■ **WHAT THE TASK ASKS**:
Update the entries starting at the line that contains "908x568 pixels." and ending with the line that contains "Click the Re PRO" by changing "brackets" to "braces", with everything else left unchanged. Return only those lines.

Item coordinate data
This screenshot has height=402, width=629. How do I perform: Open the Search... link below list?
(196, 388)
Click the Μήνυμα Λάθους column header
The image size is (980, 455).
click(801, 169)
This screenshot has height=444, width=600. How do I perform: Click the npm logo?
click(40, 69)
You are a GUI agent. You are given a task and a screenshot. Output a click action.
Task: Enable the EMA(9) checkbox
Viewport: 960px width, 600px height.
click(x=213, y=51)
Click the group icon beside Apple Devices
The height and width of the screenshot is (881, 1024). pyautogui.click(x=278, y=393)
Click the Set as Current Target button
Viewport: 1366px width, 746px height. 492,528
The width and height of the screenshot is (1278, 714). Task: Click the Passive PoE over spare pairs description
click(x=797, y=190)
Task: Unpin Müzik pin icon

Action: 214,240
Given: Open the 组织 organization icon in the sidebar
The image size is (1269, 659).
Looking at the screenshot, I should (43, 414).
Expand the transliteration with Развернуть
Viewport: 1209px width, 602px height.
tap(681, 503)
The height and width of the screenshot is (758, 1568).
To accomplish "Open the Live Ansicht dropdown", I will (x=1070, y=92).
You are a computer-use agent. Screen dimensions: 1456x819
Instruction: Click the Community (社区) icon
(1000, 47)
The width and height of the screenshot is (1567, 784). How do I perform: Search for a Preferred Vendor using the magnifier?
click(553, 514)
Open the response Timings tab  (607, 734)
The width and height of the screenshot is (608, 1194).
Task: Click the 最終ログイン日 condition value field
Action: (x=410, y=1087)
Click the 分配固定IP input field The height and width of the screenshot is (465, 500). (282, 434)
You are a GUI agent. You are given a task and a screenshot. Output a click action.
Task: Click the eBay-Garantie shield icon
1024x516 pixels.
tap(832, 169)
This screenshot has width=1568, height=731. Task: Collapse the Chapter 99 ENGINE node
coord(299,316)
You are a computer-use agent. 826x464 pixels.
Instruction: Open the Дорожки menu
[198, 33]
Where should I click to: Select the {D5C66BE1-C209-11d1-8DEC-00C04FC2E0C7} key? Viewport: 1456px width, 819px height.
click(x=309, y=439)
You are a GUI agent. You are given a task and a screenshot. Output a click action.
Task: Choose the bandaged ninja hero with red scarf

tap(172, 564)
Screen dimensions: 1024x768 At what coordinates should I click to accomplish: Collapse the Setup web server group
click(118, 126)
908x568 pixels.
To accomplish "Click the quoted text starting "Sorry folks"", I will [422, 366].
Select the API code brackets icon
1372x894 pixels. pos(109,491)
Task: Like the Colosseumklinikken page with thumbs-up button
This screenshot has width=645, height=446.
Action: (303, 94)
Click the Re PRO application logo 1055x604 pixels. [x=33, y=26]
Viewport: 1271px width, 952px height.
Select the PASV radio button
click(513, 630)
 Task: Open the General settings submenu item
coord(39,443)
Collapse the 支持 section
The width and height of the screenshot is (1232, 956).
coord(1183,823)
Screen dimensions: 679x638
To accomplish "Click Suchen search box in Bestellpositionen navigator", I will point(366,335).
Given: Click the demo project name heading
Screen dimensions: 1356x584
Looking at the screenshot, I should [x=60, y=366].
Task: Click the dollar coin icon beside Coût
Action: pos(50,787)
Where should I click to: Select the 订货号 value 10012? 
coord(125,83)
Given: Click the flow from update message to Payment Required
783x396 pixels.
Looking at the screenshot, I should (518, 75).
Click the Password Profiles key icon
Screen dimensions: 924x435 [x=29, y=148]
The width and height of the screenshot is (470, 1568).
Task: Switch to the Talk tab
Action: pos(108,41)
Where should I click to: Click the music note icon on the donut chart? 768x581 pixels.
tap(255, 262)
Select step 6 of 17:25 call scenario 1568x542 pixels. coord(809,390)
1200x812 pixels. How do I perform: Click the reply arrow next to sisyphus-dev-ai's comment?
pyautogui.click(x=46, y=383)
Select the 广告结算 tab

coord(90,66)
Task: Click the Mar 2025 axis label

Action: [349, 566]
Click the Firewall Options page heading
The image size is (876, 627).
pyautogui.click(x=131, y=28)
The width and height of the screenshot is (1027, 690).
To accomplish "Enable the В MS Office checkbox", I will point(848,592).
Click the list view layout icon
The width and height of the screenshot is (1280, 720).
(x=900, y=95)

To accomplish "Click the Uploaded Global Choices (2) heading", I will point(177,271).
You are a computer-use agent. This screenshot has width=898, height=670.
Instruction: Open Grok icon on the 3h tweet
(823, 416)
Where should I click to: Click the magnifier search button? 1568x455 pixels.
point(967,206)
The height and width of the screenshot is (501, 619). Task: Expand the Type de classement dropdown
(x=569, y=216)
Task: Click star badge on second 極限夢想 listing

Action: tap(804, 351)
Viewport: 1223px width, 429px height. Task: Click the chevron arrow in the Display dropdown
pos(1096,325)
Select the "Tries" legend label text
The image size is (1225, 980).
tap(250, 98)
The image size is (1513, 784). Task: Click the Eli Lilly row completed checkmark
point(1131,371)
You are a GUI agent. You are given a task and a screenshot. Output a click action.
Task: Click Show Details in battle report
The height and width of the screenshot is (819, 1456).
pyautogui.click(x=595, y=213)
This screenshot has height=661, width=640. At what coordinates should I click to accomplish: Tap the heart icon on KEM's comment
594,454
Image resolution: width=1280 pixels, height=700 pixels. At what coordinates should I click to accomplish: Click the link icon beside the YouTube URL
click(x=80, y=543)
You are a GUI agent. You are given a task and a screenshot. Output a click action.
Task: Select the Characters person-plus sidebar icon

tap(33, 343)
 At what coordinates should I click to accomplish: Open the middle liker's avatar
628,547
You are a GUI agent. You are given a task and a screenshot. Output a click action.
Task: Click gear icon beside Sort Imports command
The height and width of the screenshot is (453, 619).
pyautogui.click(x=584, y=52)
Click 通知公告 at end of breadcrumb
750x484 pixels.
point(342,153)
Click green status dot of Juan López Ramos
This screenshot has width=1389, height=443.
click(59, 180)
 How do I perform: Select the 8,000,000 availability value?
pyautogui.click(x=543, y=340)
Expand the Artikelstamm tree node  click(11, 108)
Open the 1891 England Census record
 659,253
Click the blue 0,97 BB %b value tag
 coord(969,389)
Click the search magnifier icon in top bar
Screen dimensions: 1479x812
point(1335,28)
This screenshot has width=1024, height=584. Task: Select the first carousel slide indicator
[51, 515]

■ **ANSWER TO THIS EXERCISE**:
908x568 pixels.
To accomplish "Click the quoted text starting "Sorry folks"", I will [422, 366].
Select the API code braces icon
1372x894 pixels. pos(109,491)
Task: Like the Colosseumklinikken page with thumbs-up button
This screenshot has width=645, height=446.
Action: (303, 94)
Click the Re PRO application logo 1055x604 pixels. [x=33, y=26]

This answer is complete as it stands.